The latter was tied to so much nervous anticipation that he purposefully slept through the nominations announcement, he told Billboard in December.
Whether or not sombr is christened with the Grammy honor amid a crowded field that includes Olivia Dean, Alex Warren, Leon Thomas, Addison Rae, Lola Young, KATSEYE and The Marías, his musical mélange of introspective pop and alt-rock has earned him critical and commercial clout early in his career.
He adopted his stage name when he dropped his first song – “Nothing Left to Say” – online in 2021. It’s a combination of his initials (SMB) with “how I was feeling at the time,” he explained to 1883 Magazine in 2023.
Sombr’s heart-piercing songs also stand out among his peers, as he wrote the 10 tracks on “I Barely Know Her” with nary an assist from the usual cadre of ancillary voices. He co-produced the record with Tony Berg, whose decades of experience include working with artists ranging from Bette Midler to The Replacements to 2024 Grammy darlings boygenius.
“Tony held me to a certain standard and really showed me what a good song through and through is,” sobmr told Billboard. “And he wouldn’t work on something that wasn’t fully fleshed [out].”
Sombr ascends from high school dropout to heartthrob
Sombr currently lives in Los Angeles, but fingerprints of his life in New York are felt on his album, with shoutouts to “Canal Street” and a Brooklyn apartment in “I Wish I Knew How to Quit You.”
The burgeoning artist attended LaGuardia High School as a vocal major but, much to his mother’s disappointment, dropped out during his junior year in 2022.
“My mom wasn’t too happy. I think my dad was more supportive, but it was just like, ‘This is all I wanted to do. Why should I go to school and delay the whole thing when it’s happening now?’,” he told People magazine.
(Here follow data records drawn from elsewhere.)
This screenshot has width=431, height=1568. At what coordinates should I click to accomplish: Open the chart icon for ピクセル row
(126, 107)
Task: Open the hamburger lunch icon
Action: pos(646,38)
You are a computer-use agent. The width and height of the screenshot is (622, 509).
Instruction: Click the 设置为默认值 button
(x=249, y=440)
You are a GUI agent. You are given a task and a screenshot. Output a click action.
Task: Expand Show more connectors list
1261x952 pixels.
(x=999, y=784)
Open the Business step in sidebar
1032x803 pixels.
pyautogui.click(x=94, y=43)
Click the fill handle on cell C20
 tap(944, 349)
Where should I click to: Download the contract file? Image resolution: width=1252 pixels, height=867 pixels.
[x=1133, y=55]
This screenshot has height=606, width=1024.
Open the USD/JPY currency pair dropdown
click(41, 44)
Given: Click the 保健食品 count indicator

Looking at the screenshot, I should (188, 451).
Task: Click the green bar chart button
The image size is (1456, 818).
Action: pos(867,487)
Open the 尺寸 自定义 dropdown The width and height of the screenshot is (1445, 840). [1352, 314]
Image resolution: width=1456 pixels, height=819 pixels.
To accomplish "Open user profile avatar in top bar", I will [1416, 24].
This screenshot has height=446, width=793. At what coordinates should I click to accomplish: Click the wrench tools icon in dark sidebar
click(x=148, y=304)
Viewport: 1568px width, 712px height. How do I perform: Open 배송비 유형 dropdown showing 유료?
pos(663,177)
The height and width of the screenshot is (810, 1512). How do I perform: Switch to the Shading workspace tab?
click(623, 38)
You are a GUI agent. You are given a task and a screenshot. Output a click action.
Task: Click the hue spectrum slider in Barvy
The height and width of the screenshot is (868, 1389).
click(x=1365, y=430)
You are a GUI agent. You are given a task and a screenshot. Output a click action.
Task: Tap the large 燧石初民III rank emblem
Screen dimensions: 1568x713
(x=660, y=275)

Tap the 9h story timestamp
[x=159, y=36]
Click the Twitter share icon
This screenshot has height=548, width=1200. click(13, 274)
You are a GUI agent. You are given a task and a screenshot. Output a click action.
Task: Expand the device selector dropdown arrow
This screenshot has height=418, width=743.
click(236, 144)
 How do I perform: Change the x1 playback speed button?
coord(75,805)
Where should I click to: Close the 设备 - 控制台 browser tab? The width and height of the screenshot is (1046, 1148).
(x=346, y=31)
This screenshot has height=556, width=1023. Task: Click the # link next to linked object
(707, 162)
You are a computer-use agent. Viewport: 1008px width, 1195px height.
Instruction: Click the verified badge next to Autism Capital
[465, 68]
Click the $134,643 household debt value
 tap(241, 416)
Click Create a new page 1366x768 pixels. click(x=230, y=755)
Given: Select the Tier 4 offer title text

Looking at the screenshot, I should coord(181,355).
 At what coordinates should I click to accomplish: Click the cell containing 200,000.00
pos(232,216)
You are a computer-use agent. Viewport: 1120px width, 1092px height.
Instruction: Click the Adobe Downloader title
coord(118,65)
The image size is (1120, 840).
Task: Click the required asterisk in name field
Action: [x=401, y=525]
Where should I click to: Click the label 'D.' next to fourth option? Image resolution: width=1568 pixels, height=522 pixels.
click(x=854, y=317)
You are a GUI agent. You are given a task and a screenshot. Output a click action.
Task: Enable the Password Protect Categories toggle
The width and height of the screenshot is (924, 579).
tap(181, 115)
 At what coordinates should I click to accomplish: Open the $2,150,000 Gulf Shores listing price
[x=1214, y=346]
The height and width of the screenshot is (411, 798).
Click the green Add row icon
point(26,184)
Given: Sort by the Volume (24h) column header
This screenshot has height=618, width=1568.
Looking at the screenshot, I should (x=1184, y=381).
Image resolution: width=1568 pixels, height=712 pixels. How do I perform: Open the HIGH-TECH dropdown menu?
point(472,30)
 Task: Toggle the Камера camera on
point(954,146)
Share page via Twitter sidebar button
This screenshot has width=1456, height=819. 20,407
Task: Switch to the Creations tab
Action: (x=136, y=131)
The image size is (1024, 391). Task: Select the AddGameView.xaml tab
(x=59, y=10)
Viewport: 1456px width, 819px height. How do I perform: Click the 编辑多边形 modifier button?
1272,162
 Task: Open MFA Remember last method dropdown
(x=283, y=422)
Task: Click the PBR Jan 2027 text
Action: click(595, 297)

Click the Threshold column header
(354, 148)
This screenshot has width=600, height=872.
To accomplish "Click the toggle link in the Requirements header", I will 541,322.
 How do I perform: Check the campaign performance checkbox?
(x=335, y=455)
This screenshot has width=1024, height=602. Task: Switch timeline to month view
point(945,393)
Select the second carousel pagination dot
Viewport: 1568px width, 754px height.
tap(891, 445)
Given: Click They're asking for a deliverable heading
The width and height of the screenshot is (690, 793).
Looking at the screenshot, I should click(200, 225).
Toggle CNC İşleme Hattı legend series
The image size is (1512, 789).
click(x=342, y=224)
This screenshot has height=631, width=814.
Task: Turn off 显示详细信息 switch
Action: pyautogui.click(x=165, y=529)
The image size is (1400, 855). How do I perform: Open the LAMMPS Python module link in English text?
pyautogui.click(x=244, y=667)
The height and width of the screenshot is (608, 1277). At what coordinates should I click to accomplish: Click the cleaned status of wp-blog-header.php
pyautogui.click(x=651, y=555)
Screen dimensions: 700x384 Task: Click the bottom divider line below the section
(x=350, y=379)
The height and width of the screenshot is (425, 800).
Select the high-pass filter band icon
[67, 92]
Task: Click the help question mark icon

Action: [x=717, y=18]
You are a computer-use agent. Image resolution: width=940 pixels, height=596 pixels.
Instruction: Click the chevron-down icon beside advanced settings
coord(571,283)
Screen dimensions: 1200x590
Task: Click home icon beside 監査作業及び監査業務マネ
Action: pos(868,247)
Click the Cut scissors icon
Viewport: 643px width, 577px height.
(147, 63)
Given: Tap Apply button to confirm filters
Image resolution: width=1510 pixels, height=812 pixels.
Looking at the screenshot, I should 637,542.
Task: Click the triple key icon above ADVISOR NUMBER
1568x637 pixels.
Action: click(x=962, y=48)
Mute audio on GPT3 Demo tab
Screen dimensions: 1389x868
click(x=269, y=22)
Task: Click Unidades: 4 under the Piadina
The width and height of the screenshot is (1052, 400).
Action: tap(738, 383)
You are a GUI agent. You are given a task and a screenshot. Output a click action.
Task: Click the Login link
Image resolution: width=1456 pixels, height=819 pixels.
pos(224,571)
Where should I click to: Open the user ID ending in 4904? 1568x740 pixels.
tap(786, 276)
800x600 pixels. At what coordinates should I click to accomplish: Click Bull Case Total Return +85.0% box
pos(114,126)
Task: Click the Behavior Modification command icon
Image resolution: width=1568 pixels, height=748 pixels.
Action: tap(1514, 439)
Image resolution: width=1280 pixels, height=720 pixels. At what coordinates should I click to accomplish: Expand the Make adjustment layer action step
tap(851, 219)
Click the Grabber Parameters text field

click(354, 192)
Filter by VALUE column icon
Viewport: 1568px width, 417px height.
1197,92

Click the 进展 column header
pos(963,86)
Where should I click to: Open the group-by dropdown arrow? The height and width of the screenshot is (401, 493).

Sombr’s decision followed the attention that flooded his socials – including from record labels – after he posted the song “Caroline,” which he recorded in a makeshift studio in is childhood bedroom.
Though the song, which he refined with Berg for his full-length debut, initiated his signing to Warner Records in 2022 and led to his debut EP “In Another Life” in 2023, sombr didn’t truly become a worldwide heartthrob until 2025.
Touring solo for the first time in his fledgling career, sombr traversed North America, Europe, Australia and New Zealand most of the year, playing shows that often had to be relocated to larger venues following his expanding success.
Sombr honed stagecraft while looking to inspirations including Jeff Buckley, David Bowie and Prince and, as evidenced by his “SNL” performance of “12 to 12,” as he shimmied hips, shadow-boxed with his microphone stand and karate kicked the air, a boyish Mick Jagger.
No doubt, sombr is walking a bright path.